I am never sure what to put in these things. What's too little and will misrepresent who I am, what is too much and will overwhelm any potentially interested people? I apologise for how wordy this is but this is what I felt I needed to tell people.

I am currently un-partnered from a BDSM perspective and am looking for potential play partners or, should they turn up, that one perfect female sub to call my own. Recently I have suffered a few setbacks that have left me reviewing the mistakes I have made and from that I have resolved to not let those same situations come to pass again.

Because of this, my new profile might read a little bit demanding. I have a fairly definite set of traits or aspects that I am looking for in a new partner and some of them I am not willing to compromise on. Likewise I understand that I might not be everyone's ideal partner and would not expect them to compromise for me unnecessarily either.

First, in fitting with my job as a safety professional, a warning.

**CAUTION:** Quiet, dominant, English gentleman. May contain humour, sarcasm and puns. Contact with this person brings risk of conversations containing geekery, sci-fi quotes and lol-site references. May be fast approaching grumpy old man phase of life.

First I should get the personal stuff out of the way, I have been told before that it is best to let people out about my personal life in their own time and that I would interest more people if I did not lay this out straight away... but I am honest about who I am so people understand what they are getting from day one. I am married to a woman who I love dearly and expect to spend the rest of my life with. We are in an open / poly relationship and have been for the last 11 (or 15 if you ask her) years. It was she who introduced me to the vocabulary I needed to express what I had been feeling for a number of years before. However, we both have aspects of our sexuality that the other cannot meet and are free to have partners to meet them. I am honest with her about who I see and anyone who plays with me, or more, will have to fit within that dynamic.

Currently I am looking for someone to share my darker side with.

In a play partner, I am not looking for anything too committed. Yes, I want to feel I can be friends with them and I want to have some connection to them otherwise I'm not going to be willing to really let go in their presence. But if it's just for fun then I want to keep it that way and have it be enjoyable for both parties without either feeling it's getting too close. If I find that one perfect person I will expect to devote myself to them and do not want to leave a broken heart in my wake that I didn't realise was mine to break.

For someone who is moving towards something more serious however, that's a different story. I want someone I can share a part of my life with, someone to become a lover, not just a friend with benefits. I want someone I can see regularly. Weekly ideally, fortnightly as a minimum. Someone I can spend time with being a couple not just meeting up solely for play. I am looking for someone who will become part of my family, who I can make feel special, loved, cared for and as secure in our relationship as it is possible to make them. While they may never be my wife, I want them to grow as close to me as she is and for them to know I feel the same.

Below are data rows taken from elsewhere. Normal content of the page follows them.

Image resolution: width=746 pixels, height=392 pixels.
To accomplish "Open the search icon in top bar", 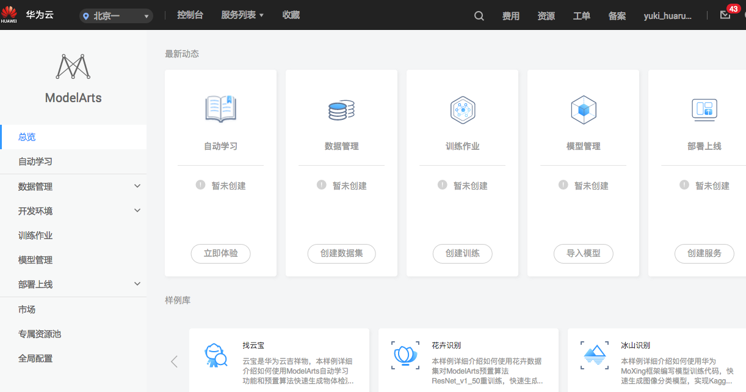I will (479, 16).

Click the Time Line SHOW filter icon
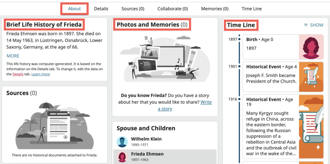click(306, 25)
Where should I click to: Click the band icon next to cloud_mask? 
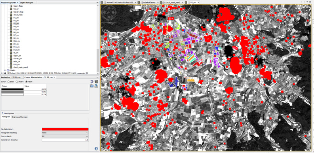[11, 15]
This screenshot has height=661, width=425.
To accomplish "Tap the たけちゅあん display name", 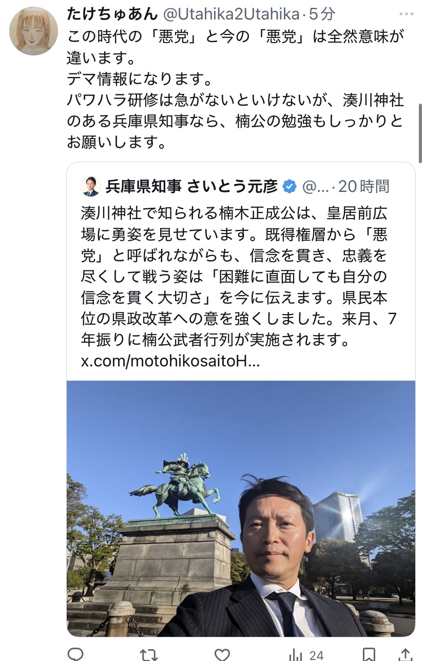I will [112, 14].
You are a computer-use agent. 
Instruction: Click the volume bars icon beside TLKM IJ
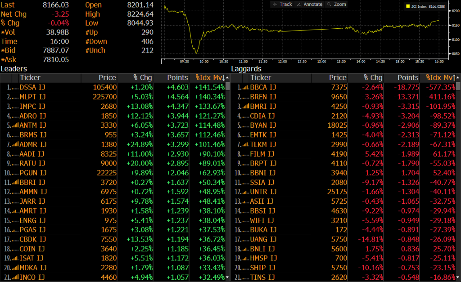pos(245,144)
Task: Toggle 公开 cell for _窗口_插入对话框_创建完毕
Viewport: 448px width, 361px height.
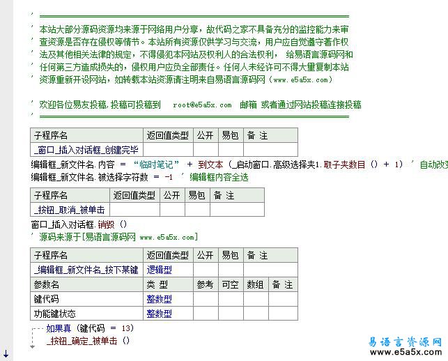Action: tap(205, 150)
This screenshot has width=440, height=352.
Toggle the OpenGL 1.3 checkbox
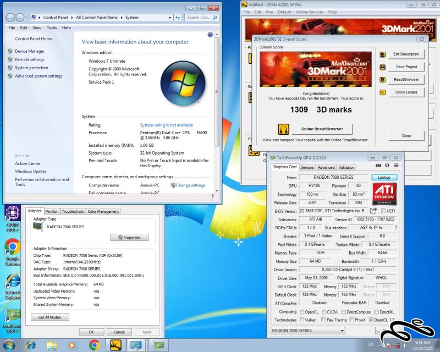click(x=372, y=320)
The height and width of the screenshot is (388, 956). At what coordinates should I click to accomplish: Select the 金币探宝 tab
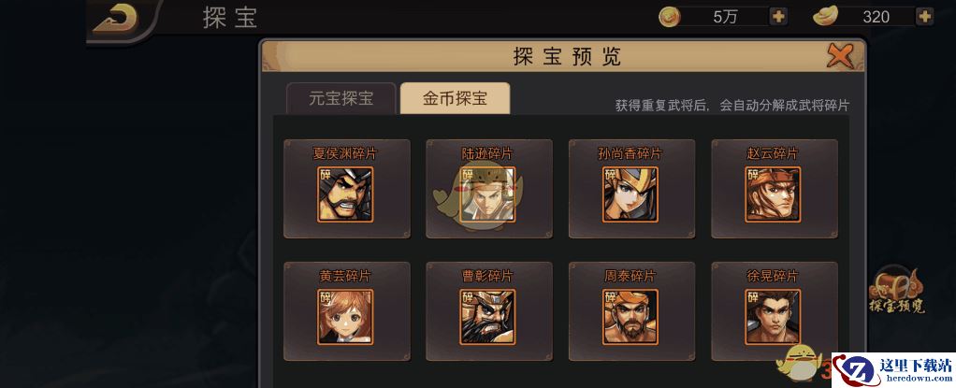[455, 98]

I am going to have to be blunt here however and say that while I do not mind if they have a same sex, sexual partner to fill that need, I am not willing to share with another man or to share with anyone else who is dominant. This may sound harsh, and it may sound unfair, but I have tried to share with another Dom before and it just didn't work for me. It cut into the time I was able to spend with the woman I loved and that is part of what ultimately drove us apart.

In return however, I shall not be asking them to accept me seeing other people. Yes, I have my wife, but whomever I end up with will be my only D/s play partner and I will give them as much of myself as it is practical to give. I offer someone who is willing to try new things within limits (I have low self esteem however, so if public play is your idea of fun I might need some support in that direction). Someone who (I have been told) is supportive beyond most people’s expectations. Someone who understands the problems associated with earlier traumas and the difficulties of working around an existing relationship and someone who is willing to give as much as he gets.

I should point out, in either case, that I do not do one night stands as it takes me a few meets (or a lot of chat) to feel comfortable performing BDSM acts with a new partner and a couple of sessions to feel I can build up to some of the more intense acts. There's no point going straight in full pelt and hurting someone, I prefer to learn a partners reactions and responses rather than have to apologise afterwards for missing something. If you're looking for a quick beating then I am not the man for you.

I am occasionally to be found at several of the Sheffield kink events and am slowly branching out to events in Derby, Nottingham, Leicester and maybe Manchester in time. If you see me at an event I'm always happy to talk so feel free to say hello.

Hopefully this has given you a brief insight into who I am.